Two files are produced with which we are concerned. They are:
    * rxtx-devel/RXTXcomm.jar
    * rxtx-devel/i386-apple-darwin11.4.2/librxtxSerial.jnilib
    
Note that the name of the folder I call "i386-apple-darwin11.4.2" may change depending on your system. This is simply the folder name I got, running OS X 10.7.5 (Lion) on a 2.4 GHz Intel Core 2 Duo (64-bit architecture).

(The files that I produced in this step are available here, in case you want to try those, rather than making your own.)

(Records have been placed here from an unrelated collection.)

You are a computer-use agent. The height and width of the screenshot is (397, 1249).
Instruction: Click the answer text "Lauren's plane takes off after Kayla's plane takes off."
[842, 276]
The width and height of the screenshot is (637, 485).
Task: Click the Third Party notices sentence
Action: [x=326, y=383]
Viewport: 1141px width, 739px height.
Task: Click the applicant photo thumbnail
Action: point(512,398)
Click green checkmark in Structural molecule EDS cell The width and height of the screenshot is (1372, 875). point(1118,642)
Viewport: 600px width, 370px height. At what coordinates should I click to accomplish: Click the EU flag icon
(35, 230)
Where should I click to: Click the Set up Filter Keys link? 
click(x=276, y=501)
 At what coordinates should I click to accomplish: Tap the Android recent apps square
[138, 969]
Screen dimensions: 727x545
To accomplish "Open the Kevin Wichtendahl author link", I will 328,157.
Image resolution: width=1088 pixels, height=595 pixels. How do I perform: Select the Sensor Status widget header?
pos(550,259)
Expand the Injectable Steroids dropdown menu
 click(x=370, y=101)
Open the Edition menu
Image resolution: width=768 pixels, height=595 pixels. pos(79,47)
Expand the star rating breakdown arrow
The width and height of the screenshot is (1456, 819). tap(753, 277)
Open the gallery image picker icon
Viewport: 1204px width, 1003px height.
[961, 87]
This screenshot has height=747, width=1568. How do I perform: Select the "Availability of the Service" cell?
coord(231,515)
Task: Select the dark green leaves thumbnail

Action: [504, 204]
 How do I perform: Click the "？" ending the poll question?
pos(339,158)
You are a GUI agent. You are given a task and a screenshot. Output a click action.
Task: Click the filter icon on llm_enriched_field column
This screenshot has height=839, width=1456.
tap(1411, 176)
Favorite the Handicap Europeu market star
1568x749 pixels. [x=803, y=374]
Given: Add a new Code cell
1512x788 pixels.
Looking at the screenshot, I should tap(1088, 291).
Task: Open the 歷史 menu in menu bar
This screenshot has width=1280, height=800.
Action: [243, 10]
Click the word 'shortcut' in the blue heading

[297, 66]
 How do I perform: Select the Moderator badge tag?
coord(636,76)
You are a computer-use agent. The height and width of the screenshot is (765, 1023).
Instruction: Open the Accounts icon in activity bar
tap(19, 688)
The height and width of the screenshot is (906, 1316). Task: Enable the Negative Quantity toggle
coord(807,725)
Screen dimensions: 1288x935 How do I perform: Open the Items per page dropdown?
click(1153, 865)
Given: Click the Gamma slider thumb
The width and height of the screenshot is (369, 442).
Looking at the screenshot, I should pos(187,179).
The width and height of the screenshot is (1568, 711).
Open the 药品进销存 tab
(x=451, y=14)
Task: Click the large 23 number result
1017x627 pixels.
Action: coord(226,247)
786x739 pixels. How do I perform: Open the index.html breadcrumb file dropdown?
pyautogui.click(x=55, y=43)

9. Move the two files acquired in step 8 to /Library/Java/Extensions
Updated! See below

10. Add execution permissions to RXTXcomm.jar
$ chmod +x RXTXcomm.jar

At this point, RXTX works for me. In your Java source file, you should only need to
import gnu.io.*


UPDATE (2/20/2013)
It turns out that step 9 above will break some other Java applications (e. g. the Arduino IDE). A better version of step 9 is the following (these steps are specific to Netbeans, but I am sure you can do something similar using other development environments):

9.1  Move the file RXTXcomm.jar to a location where you can access it from the project where the library is needed, e.g. in a folder "libraries" inside your project folder.

9.2  Move the file librxtxSerial.jnilib to the base directory of your project

9.3  Open your project in Netbeans, then right click on the "Libraries" folder and choose "Add JAR/Folder." Find and select the file RXTXcomm.jar in the dialog that shows up. Since librxtxSerial.jnilib is in the base directory for your project, it will be automatically recognised.